[Stored items from a collection]
# # # # # # #

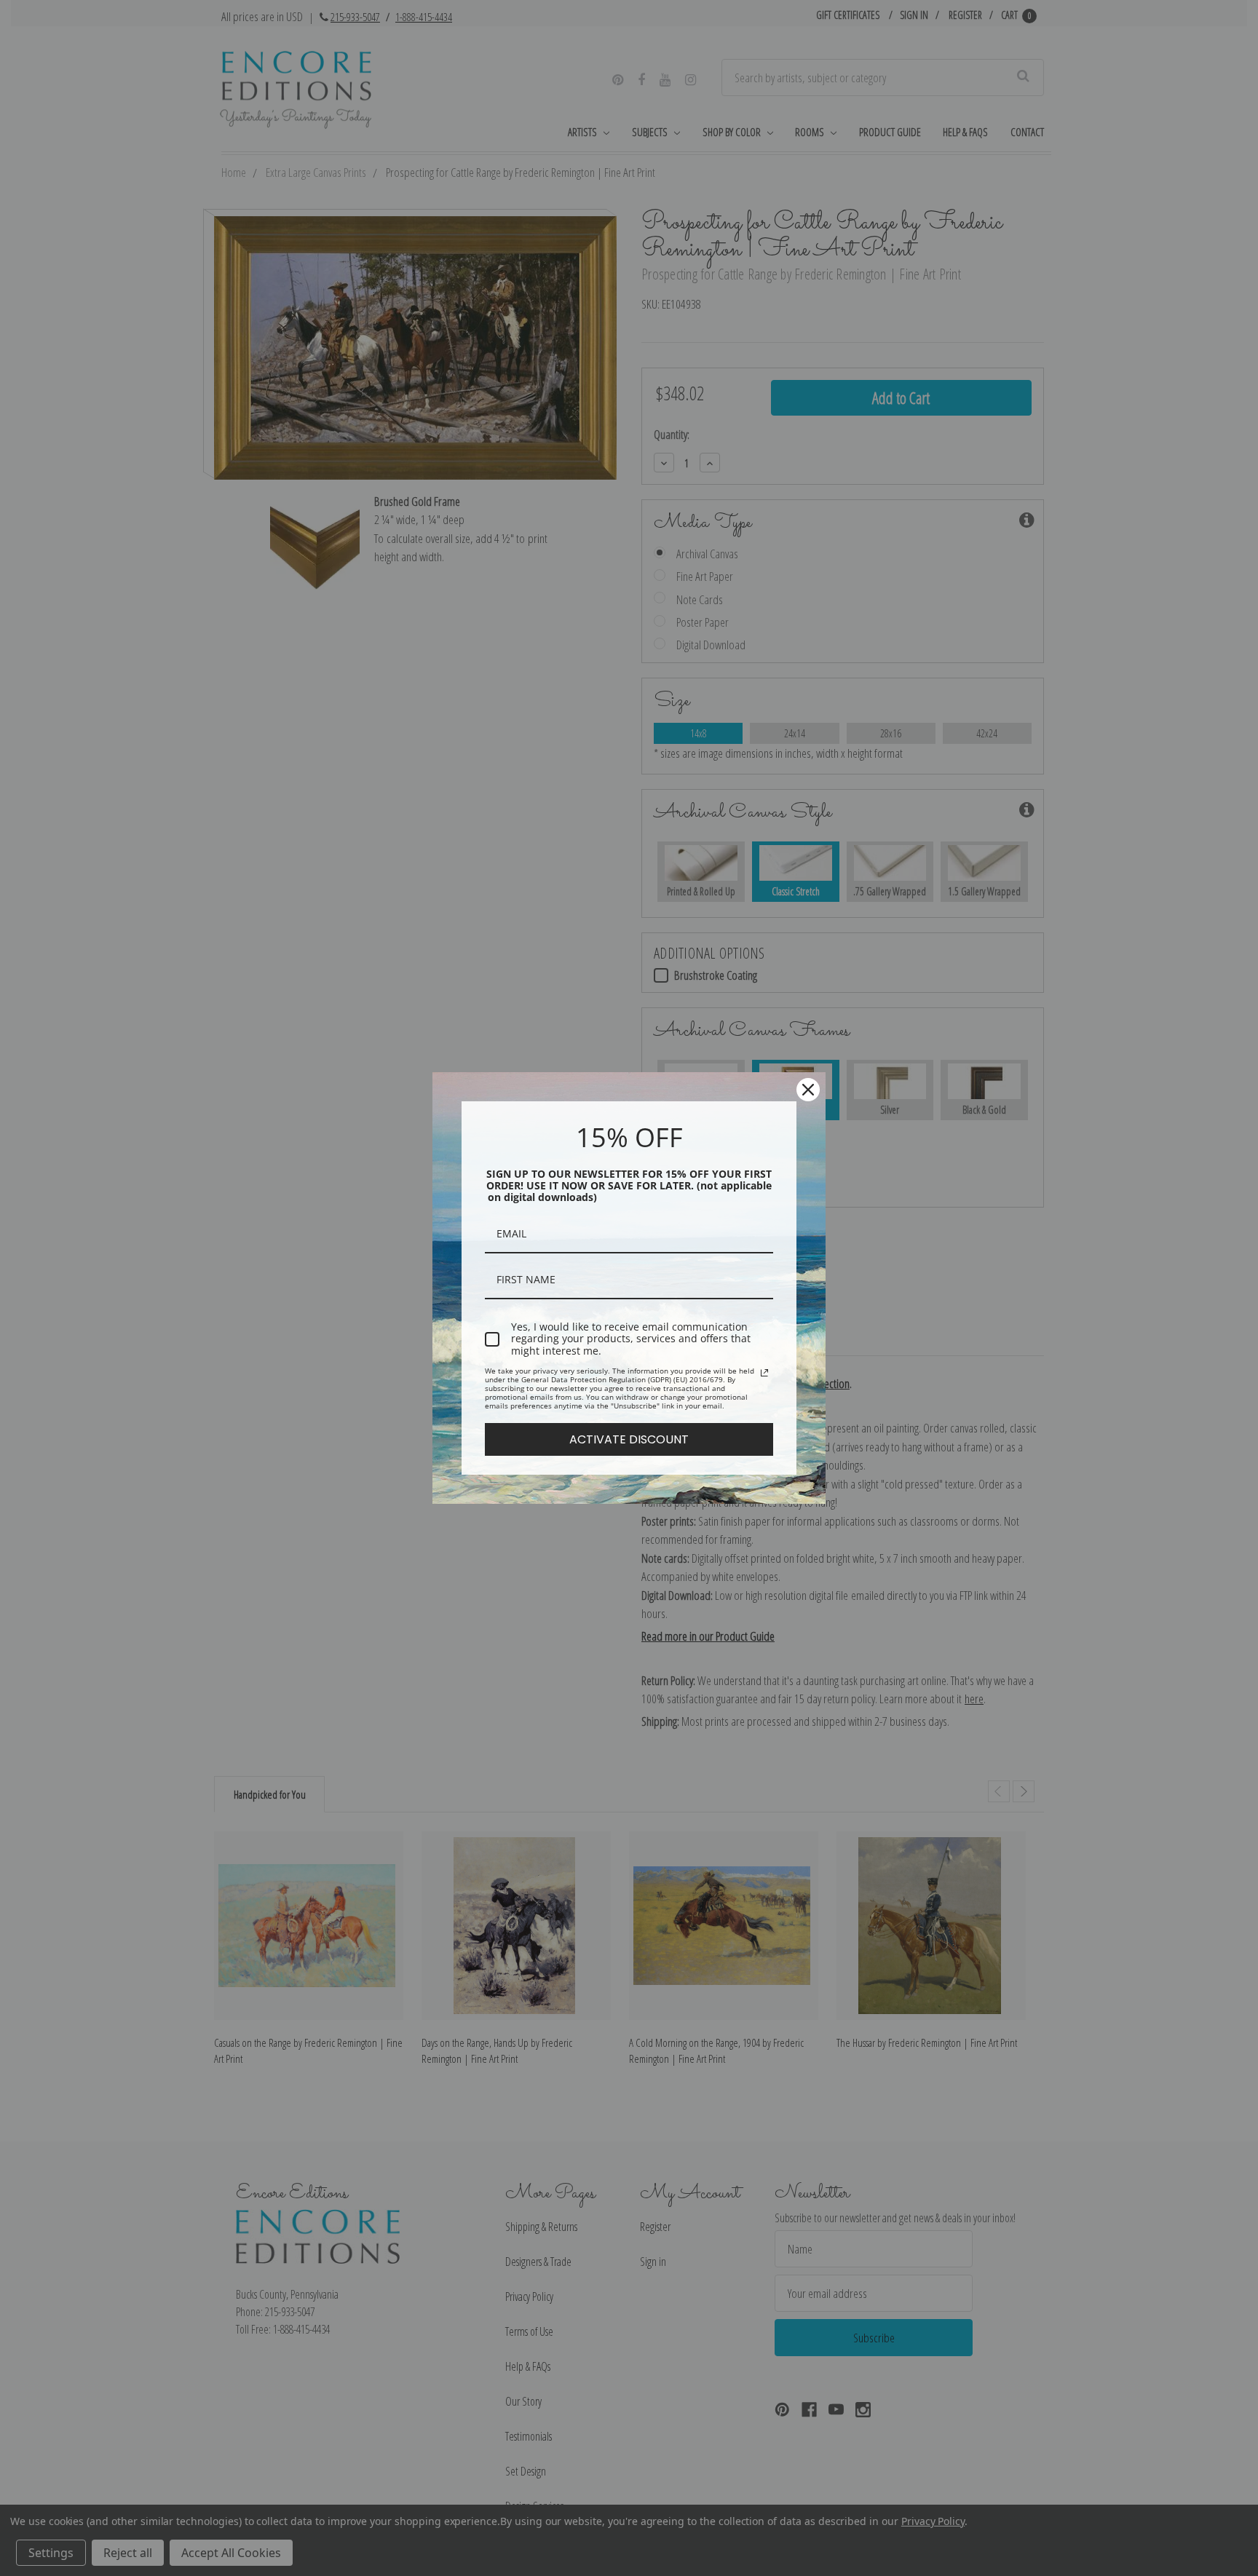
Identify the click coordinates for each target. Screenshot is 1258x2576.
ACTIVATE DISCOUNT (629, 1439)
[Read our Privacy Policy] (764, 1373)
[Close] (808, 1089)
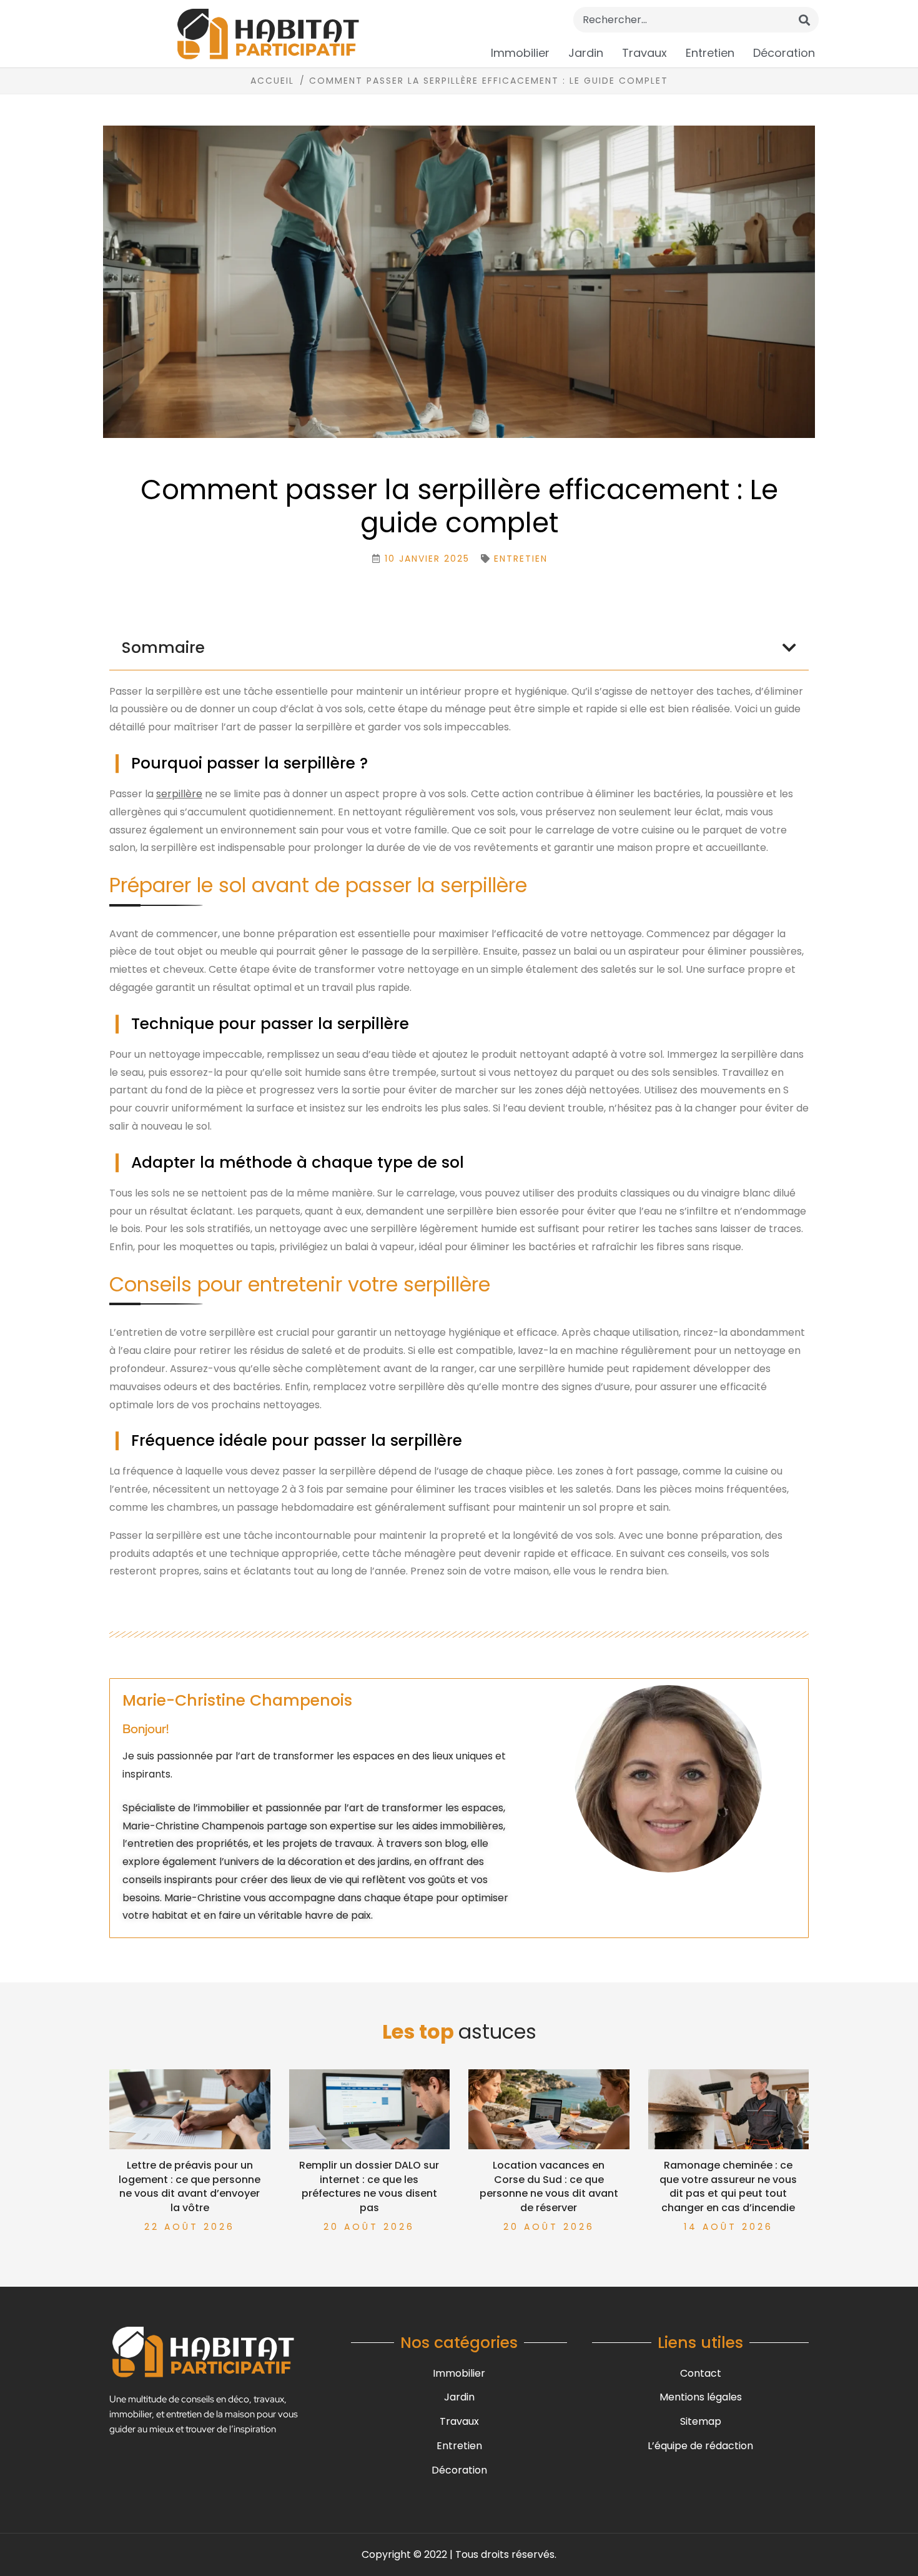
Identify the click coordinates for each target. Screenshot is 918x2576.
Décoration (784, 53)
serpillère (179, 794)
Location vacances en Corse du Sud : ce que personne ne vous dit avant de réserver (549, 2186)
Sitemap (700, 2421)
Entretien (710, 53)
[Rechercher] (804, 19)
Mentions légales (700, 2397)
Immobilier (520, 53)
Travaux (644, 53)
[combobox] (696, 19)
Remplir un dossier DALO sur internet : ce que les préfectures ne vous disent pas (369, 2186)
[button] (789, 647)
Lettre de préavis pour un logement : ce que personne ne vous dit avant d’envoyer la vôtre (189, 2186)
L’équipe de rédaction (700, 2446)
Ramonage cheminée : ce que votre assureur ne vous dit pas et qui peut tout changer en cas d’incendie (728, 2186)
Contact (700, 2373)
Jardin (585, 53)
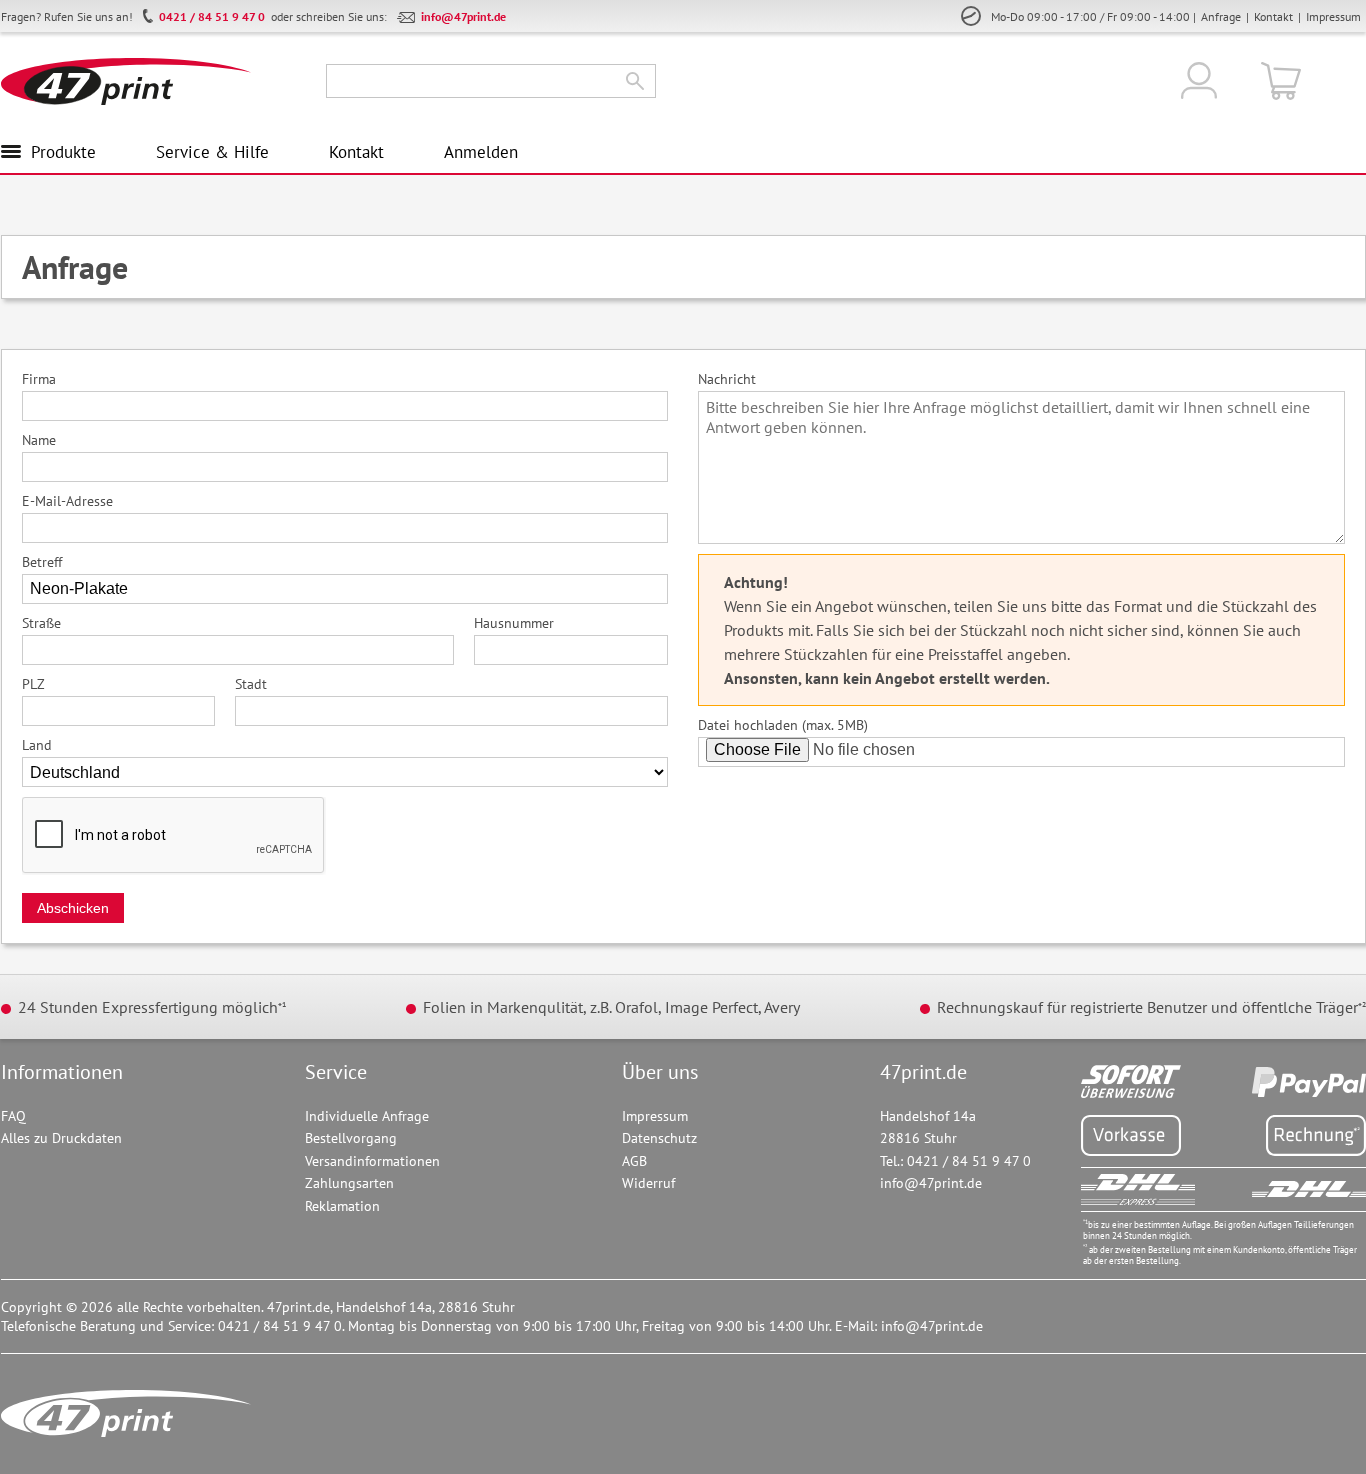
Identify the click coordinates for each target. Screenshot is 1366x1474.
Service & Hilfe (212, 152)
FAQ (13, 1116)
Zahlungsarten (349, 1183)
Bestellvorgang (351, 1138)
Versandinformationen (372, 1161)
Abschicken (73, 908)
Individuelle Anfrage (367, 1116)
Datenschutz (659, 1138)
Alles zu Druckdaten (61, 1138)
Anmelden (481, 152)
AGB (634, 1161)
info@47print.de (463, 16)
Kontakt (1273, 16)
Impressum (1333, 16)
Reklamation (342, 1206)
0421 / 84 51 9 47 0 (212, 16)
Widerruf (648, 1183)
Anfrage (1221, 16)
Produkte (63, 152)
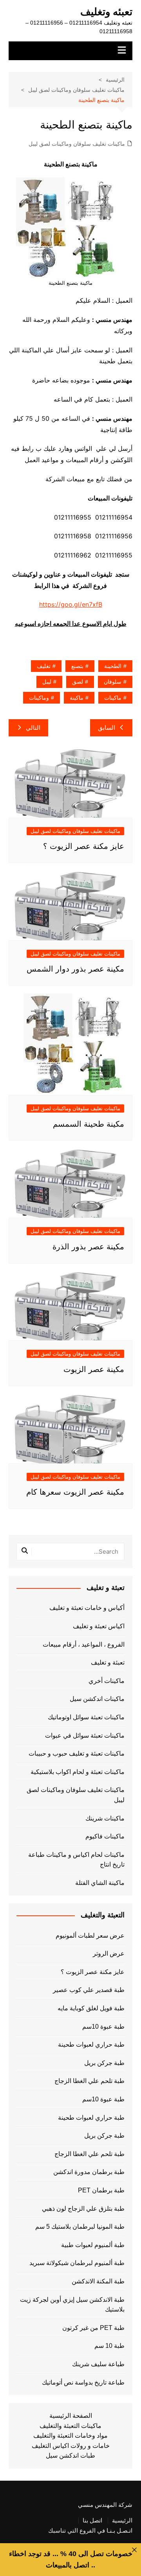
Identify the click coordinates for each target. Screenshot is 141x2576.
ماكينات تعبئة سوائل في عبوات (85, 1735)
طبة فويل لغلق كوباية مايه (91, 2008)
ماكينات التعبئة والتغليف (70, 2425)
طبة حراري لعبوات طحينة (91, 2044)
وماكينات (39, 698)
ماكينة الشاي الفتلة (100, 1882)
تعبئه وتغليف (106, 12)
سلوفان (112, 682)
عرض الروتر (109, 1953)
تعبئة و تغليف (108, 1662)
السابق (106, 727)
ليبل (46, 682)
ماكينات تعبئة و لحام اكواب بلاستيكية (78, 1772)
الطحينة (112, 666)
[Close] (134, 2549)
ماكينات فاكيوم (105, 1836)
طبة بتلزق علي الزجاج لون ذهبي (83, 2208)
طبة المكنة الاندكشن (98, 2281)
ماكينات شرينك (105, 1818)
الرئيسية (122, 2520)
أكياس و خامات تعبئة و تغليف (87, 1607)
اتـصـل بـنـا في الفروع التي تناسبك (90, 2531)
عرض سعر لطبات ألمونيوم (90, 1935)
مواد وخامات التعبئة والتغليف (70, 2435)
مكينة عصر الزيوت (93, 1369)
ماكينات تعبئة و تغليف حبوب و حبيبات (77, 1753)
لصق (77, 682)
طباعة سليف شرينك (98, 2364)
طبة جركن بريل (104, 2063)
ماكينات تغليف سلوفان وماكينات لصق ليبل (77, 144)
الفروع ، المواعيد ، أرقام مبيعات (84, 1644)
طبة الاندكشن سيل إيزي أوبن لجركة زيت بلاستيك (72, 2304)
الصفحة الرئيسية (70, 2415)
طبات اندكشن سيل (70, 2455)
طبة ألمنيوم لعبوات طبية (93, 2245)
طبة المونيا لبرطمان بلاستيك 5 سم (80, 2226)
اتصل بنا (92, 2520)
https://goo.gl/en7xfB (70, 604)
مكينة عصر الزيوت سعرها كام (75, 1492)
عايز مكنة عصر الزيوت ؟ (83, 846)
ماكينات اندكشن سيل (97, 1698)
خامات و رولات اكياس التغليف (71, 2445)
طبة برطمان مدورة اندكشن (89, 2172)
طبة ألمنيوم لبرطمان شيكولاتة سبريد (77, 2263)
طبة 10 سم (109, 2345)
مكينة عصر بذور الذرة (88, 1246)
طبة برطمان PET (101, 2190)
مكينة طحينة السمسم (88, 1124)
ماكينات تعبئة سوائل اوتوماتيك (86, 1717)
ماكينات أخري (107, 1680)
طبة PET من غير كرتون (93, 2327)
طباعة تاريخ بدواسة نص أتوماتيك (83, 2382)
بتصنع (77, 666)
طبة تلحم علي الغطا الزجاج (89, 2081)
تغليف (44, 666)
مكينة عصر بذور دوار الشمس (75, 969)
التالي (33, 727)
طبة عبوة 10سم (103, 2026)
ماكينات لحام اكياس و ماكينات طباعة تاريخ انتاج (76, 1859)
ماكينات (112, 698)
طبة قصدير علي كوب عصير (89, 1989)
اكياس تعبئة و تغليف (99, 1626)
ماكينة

# # # # # # #

Restate the lines above from the one containing "FAQ (13, 1116)" through the one containing "طبة المكنة الاندكشن (98, 2281)", inclusive, exactly and without pictures.

FAQ (13, 1116)
Zahlungsarten (349, 1183)
Bestellvorgang (351, 1138)
Versandinformationen (372, 1161)
Abschicken (73, 908)
Individuelle Anfrage (367, 1116)
Datenschutz (659, 1138)
Alles zu Druckdaten (61, 1138)
Anmelden (481, 152)
AGB (634, 1161)
info@47print.de (463, 16)
Kontakt (1273, 16)
Impressum (1333, 16)
Reklamation (342, 1206)
0421 / 84 51 9 47 0 (212, 16)
Widerruf (648, 1183)
Anfrage (1221, 16)
Produkte (63, 152)
Identify the click coordinates for each target. Screenshot is 141x2576.
ماكينات تعبئة سوائل في عبوات (85, 1735)
طبة فويل لغلق كوباية مايه (91, 2008)
ماكينات التعبئة والتغليف (70, 2425)
طبة حراري لعبوات طحينة (91, 2044)
وماكينات (39, 698)
ماكينة الشاي الفتلة (100, 1882)
تعبئه وتغليف (106, 12)
سلوفان (112, 682)
عرض الروتر (109, 1953)
تعبئة و تغليف (108, 1662)
السابق (106, 727)
ليبل (46, 682)
ماكينات تعبئة و لحام اكواب بلاستيكية (78, 1772)
الطحينة (112, 666)
[Close] (134, 2549)
ماكينات فاكيوم (105, 1836)
طبة بتلزق علي الزجاج لون ذهبي (83, 2208)
طبة المكنة الاندكشن (98, 2281)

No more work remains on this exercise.